There are also other options.

Insert warranty requirements. This is currently done w/tree planting. All contractors supplying and planting trees for the City must warranty their survival for 2 years or replace them at their own cost.

Now, it's worth saying this is not enforced as well as it might be, though it is, sometimes.

You could likewise leave a contractor on the hook to remedy any deficiencies or things that go wrong w/i a 2-5 years of project completion. The way to do this would be a performance bond to ensure that that the contractor doesn't fold their tent and run.

You could also withhold the final 10% of payment pending independent verification that the project is complete, deficiency-free.

***

Another important measure is properly trained City project managers. Many do not have enough experience w/trades or construction to oversee work properly.

It's normal in projects of size to have to sub spec'ed materials as things become unavailable or circumstances change.

A challenge is that a contractor goes to a City project manager and says 'we can't get 'x' tile or this type of tree or whatever and the manager in question has no concept of the relative importance of what was spec'ed in the first place
or whether the substitution is a reasonable equivalent.
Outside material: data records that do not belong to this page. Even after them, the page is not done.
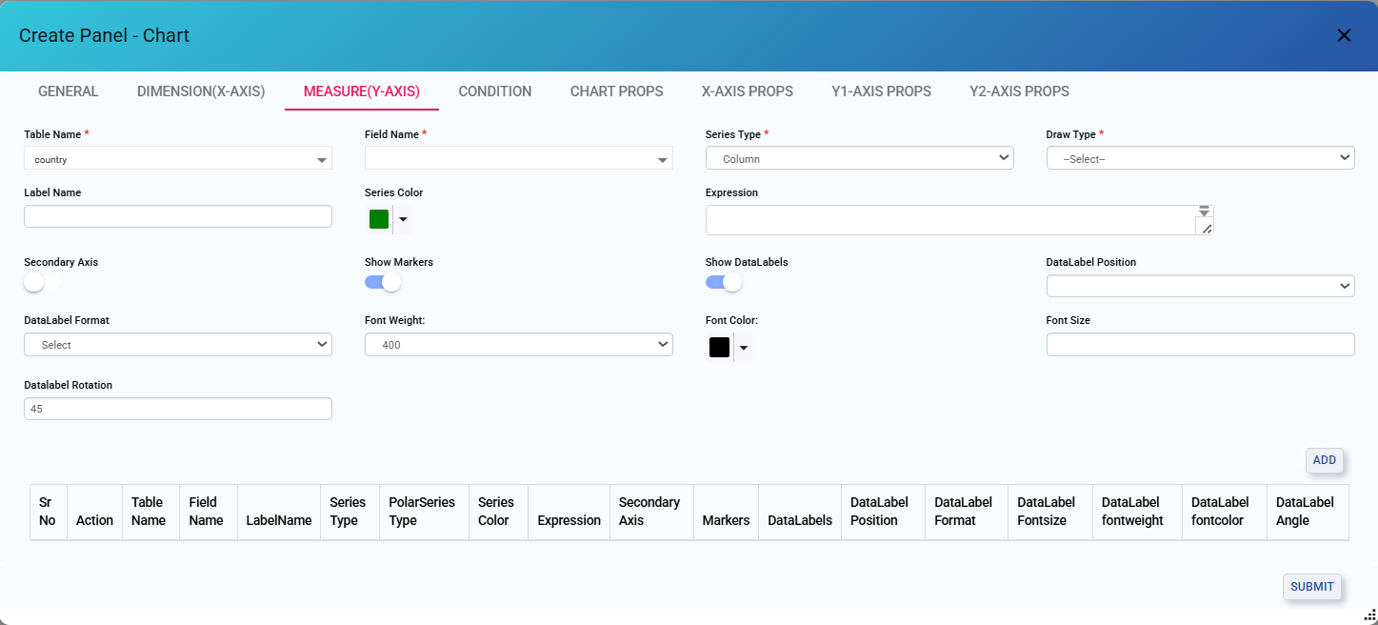Expand the Field Name dropdown
This screenshot has width=1378, height=625.
pos(518,159)
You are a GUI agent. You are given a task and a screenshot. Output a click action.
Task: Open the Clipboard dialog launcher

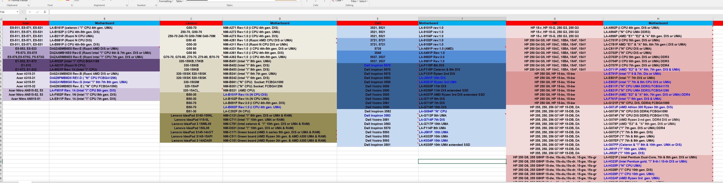tap(28, 5)
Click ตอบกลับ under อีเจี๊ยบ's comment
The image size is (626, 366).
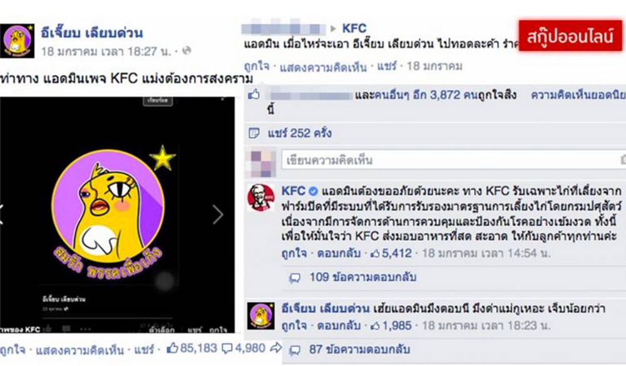pos(339,326)
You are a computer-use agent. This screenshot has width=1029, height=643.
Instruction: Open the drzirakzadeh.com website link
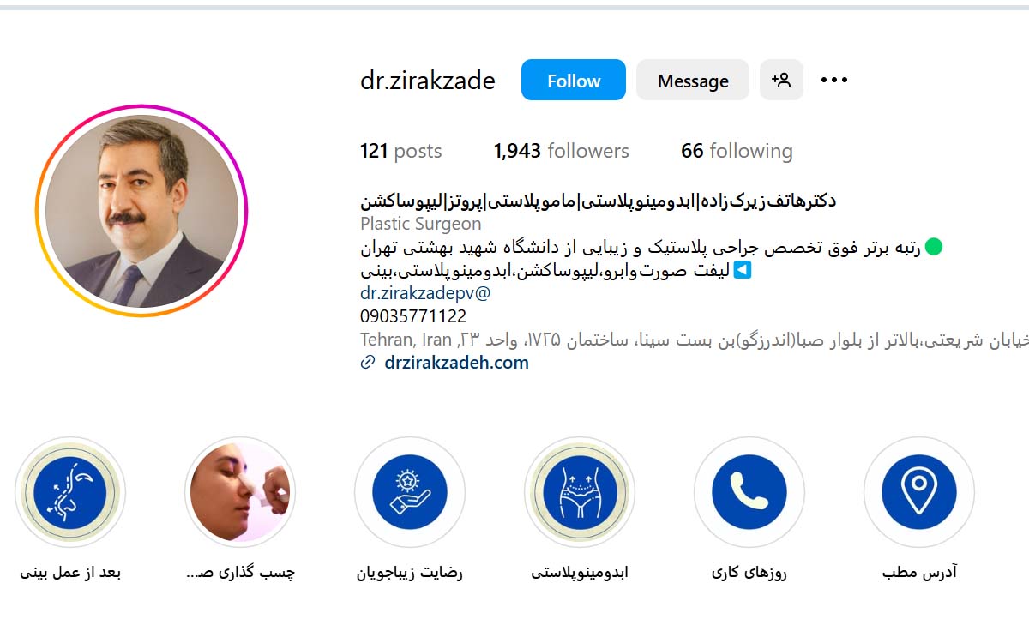click(x=456, y=363)
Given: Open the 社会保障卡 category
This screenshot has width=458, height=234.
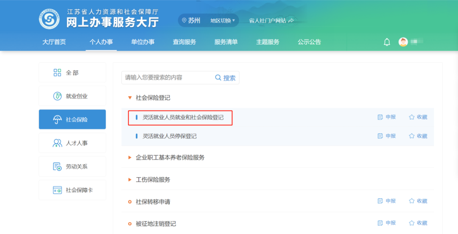Looking at the screenshot, I should pyautogui.click(x=72, y=190).
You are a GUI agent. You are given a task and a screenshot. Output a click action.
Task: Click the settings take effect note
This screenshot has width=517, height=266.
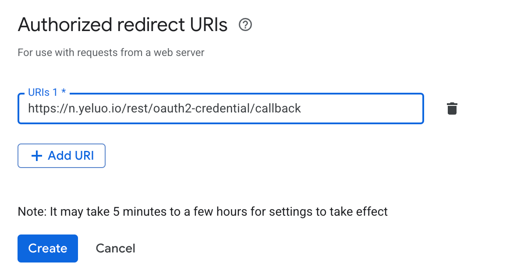202,212
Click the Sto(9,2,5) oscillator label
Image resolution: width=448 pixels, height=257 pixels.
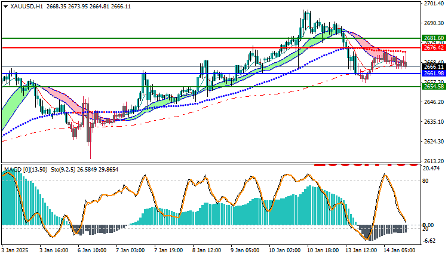pyautogui.click(x=63, y=170)
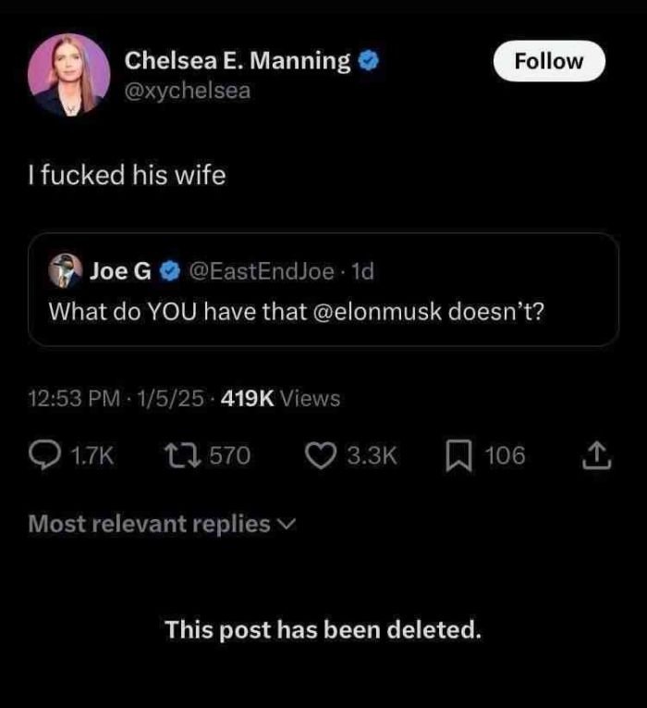This screenshot has width=647, height=708.
Task: Expand the Most relevant replies dropdown
Action: coord(148,524)
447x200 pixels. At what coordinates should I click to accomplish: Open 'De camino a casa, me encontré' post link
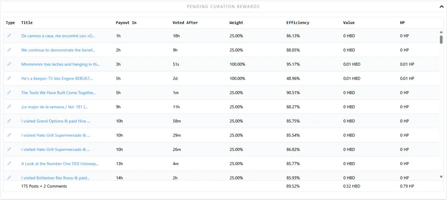click(58, 36)
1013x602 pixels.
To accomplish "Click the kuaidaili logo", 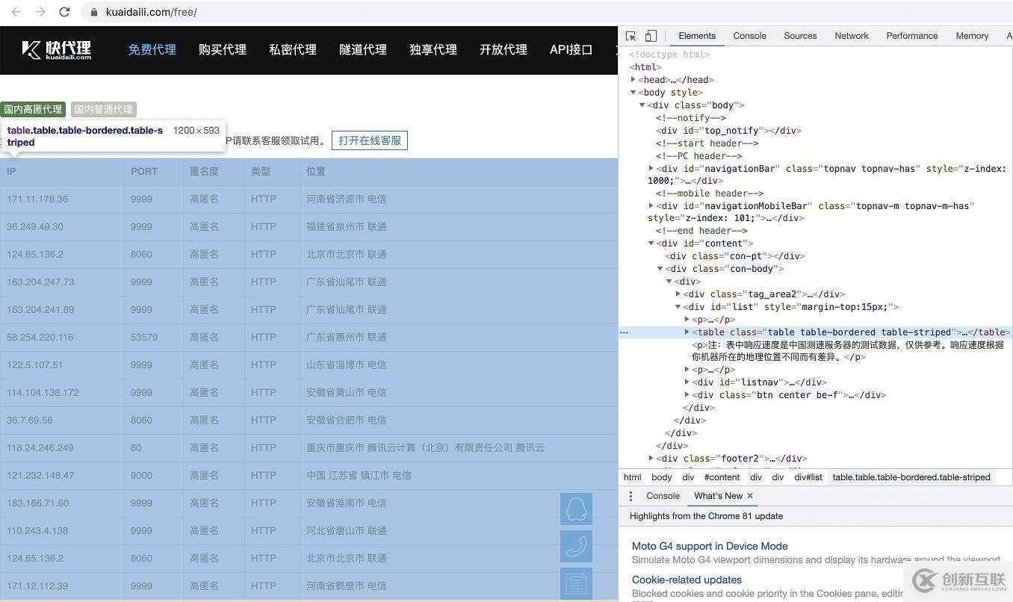I will tap(56, 50).

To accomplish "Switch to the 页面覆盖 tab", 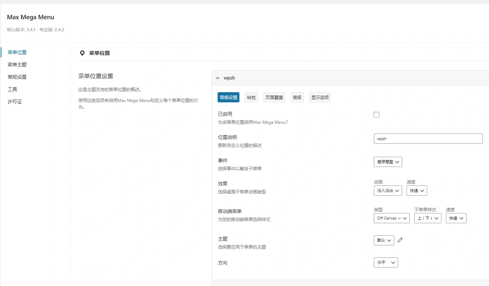I will pos(274,97).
As an example, a major streetscape project was done a year or two ago in the City, where the tender spec'ed red oaks.

The contractor claimed after winning the bid that they were unable to get red oaks in the fall (BS); they then proposed to substitute Crimson Norway Maples (a non-native, invasive that Parks won't plant anymore).

The project manager was not a forester or ecologist, clearly had no idea there was a policy against planting Norway Maple, and approved the substitution.

This sort of thing happens all too often in a variety of different ways.

***

There is a need for better tender writing.

I've read more than a few in my day, and it never ceases to amaze me what isn't said.

Some would think it 'common sense', but if you don't say certain things....

I will afford an example from the private sector, a major landlord hired a company to repaint the common areas of several buildings.

The tender said not much more than that. Shall paint the following common areas at properties 'x', 'y' and 'z'.

The work was awarded to the lowest bidder.

The paint job was done so poorly (bubbling and peeling within days) the work had to be entirely re-done by a different contractor, costing a lot of $$$

Here's what was missing in the tender:

- no requirement to clean the surfaces or sand prior to painting.
- no specification as to paint quality
- no specification as to using drop cloths (painters managed to drop paint over several sections of new carpet)
- no specification that the painters themselves had to have any experience or be supervised by anyone with experience (several painters were total novices)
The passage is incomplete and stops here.